# Given text
Fix tflops glu computation (#283)

Muennighoff · thomasw21 · web-flow · commit e23393fbefb8 · 2022-06-05T21:30:48.000+02:00
* Fix tflops glu computation

* Explain GLU TFLOPs difference

* Fix typo

* Specify MLP

Co-authored-by: Thomas Wang &lt;24695242+thomasw21@users.noreply.github.com&gt;

Co-authored-by: Thomas Wang &lt;24695242+thomasw21@users.noreply.github.com&gt;
diff --git a/megatron/training.py b/megatron/training.py
@@ -692,7 +692,11 @@ def add_to_logging(name):
         # The factor of 4 is when used with activation check-pointing,
         # otherwise it will be 3, but for 200B model, activation check-pointing will always be on.

# Dataset excerpts
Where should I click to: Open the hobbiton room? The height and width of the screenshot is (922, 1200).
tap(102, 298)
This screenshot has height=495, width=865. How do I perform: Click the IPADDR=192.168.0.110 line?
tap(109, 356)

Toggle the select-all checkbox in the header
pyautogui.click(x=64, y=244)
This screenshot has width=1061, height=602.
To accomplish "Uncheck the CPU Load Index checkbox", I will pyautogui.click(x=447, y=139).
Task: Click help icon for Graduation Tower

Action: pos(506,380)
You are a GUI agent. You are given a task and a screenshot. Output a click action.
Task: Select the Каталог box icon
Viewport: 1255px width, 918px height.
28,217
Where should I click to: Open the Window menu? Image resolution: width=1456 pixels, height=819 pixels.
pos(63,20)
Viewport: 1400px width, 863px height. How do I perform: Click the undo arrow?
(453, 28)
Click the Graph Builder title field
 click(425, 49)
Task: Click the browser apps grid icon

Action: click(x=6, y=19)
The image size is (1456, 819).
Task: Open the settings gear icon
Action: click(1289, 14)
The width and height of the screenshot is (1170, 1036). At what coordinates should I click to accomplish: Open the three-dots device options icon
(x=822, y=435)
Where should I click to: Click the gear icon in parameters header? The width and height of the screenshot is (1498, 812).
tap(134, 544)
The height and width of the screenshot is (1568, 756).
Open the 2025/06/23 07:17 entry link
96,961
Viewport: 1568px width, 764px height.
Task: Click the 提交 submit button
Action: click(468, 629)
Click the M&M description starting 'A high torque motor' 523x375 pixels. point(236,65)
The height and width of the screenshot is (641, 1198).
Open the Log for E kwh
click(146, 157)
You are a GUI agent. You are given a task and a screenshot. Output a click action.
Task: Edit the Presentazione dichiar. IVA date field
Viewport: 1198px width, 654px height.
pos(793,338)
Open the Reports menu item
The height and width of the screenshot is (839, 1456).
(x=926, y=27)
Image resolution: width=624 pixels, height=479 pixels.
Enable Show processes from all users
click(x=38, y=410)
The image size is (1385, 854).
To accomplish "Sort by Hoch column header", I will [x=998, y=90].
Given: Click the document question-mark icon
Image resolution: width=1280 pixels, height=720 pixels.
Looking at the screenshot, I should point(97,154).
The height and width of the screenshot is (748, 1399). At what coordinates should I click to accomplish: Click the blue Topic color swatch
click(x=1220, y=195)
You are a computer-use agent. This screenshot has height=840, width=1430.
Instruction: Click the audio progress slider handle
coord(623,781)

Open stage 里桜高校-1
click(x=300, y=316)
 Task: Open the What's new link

# Exercise tasks
1) In the commit text, what is the factor when activation check-pointing is not used?
2) Restate the records word for word, starting at the line that contains "You are a computer-use" and ending with the last line of the records.

# Solutions to the tasks
1) The factor is 3.

2)
You are a computer-use agent. This screenshot has height=840, width=1430.
Instruction: Click the audio progress slider handle
coord(623,781)

Open stage 里桜高校-1
click(x=300, y=316)
 Task: Open the What's new link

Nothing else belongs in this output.